Tuesday, July 31, 2012

The Raleigh Hunter

I get leads time and again about Raleigh's out in the field. The first question I ask is, "What color is your bike?" If black is the answer, I ask more.

Most of the time the seller has no clue as to exactly what there selling. What size frame, what size wheels, leather seat and so on.
Back in the early days of starting my collection, I shopped the "Want Ad" The Want Advertiser was a magazine published in Sudbury, Ma,that if you could get it first, you could get first dibs on the good bikes. The Want Ad had prices, but no pictures, and you never got into the question of, "How much do you want?" Asking the right questions and getting the right answers could save me miles, and time.

I knew of a breakfast joint in Newton that received the Want Ad at 6:30 am. I could get there, buy the magazine and use their pay phone while waiting for eggs and potatos to get ready for the ride for the bike. Every Thursday morning I would have cash ready for the hunt and be ready to make the kill. Moving a bike by bike was the plan. Carrying the frame and fork by "Pack Board" on my back and the wheels and fenders on the carrier rack of my trash pick 23" Raleigh Sports, "pick up bike"'

Things have changed over the years. Craigs List and word of mouth has me heading out with a little better idea as to what is to follow.

I will be heading out today to go look at a pair, Men's and Women's Raleighs and see if what the Gent at the store yesterday told me about is worth retrieving.

Check back later to see if today's "Hunt" was successful.

The Hunt

The First Sighting

The unsuspecting "Matched Pair" resting quietly

Moving in For The "Kill" Thats "V"

Feild Dressing for the Ride Home

The Discovery of Old Wounds

The Transport Vehicle Returns Home

Thursday, July 26, 2012

Bare Foot'n

Ya Probably not a good idea to ride your bike bare foot, but on a hot summer day when you need to "Hop on and go" It could be the only way.

Special footwear for years has been my favorite cycling accessory, My pile of shoes in the attic is deep, let alone the rows in my closet. Different cleat designs and different styles of shoes, some date back 35 years when cleats needed to be nailed on.

Felex's in Harvard Square was a favorite of all serious cyclists. He never rode racing bicycles, but knew all about putting on cycling cleats of all types, TA, Berrile, even leather cleats he made himself that you could walk on. But find a Cobbler that knows about cycling shoes now. My guess, it would be impossible.

Hopping on a Bicycle bare foot has you at first realizing that maybe its the wrong thing to do. My guess, riding with no cloths would have the same effect. How could it be possibly better?

I will never forget a bicycle chase with my brother as kids one April day. Yes April. He ran off and I chased him down on a bike. No time for shoes.
After catching him and retrieving what ever the heck he was running off with of mine, I returned back to the garage at the end of a downhill road into a downhill driveway.
Coming into the garage at speed, I put my bare foot down to stop. A cracking noise came from my foot as I hooked my left baby toe in a "Hip Waider" rubber boot, laying on its side.
35 years later my baby toe still reminds me, Always wear shoes while cycling!

Given data ->
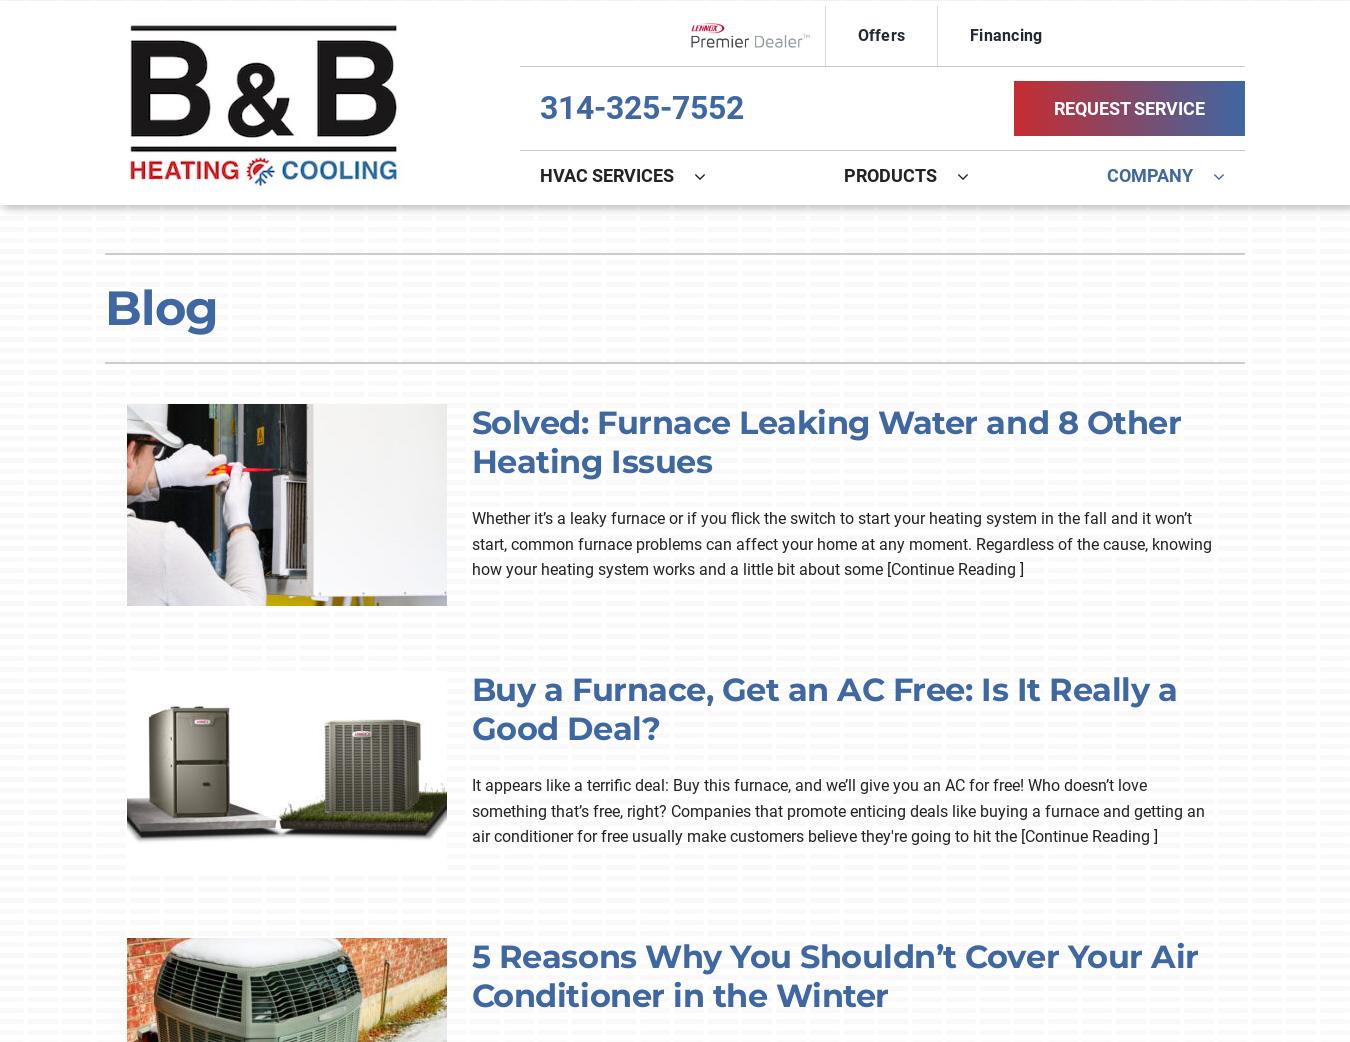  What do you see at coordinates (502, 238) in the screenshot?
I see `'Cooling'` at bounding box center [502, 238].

...

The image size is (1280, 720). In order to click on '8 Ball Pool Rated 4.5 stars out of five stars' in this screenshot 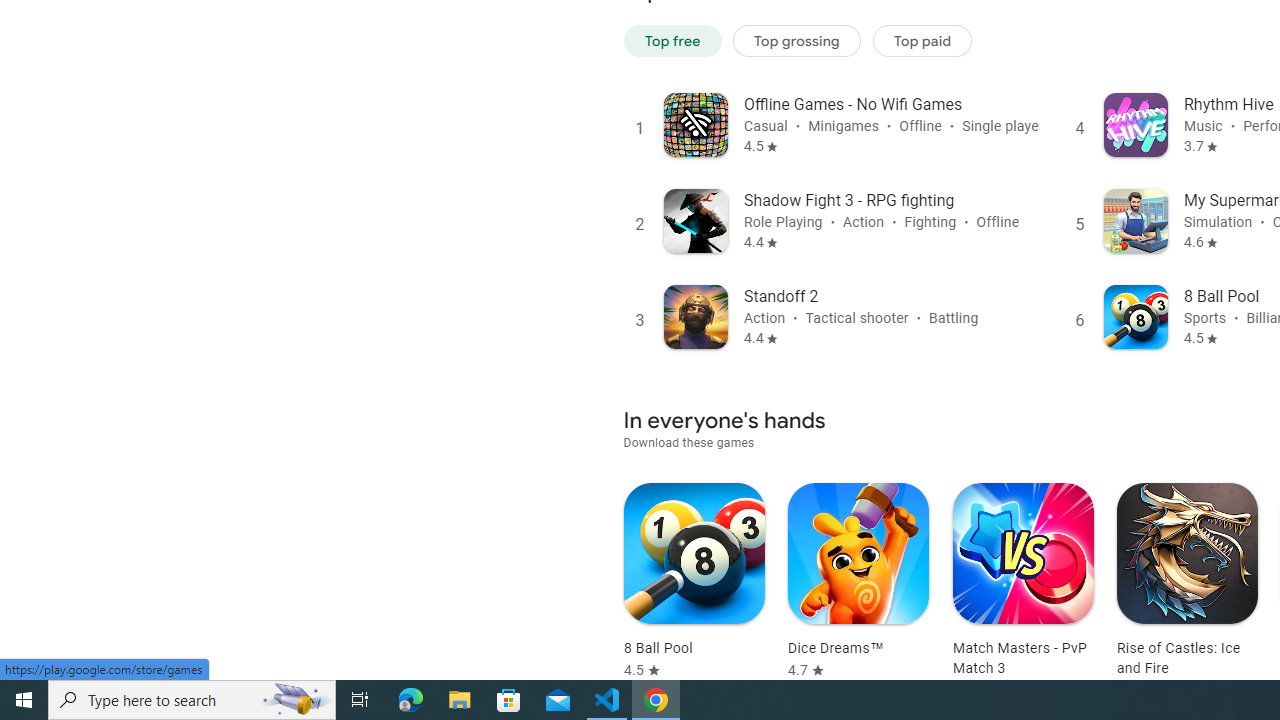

What to do ->
**a.** Answer these questions about the cycling blog, one answer per line, marked the same way:
(i) What bike color makes the writer ask a seller more questions?
(ii) At what time did the breakfast place in Newton get the Want Ad?
(iii) Which toe did the writer hurt when stopping in the garage?
**b.** Write out the cycling blog starting with "The Raleigh Hunter" and going on through "I ask more.", swapping in "tips" wherever "leads" appears.

Full answers ->
**a.**
(i) Black
(ii) 6:30 am
(iii) The left baby toe

**b.**
The Raleigh Hunter

I get tips time and again about Raleigh's out in the field. The first question I ask is, "What color is your bike?" If black is the answer, I ask more.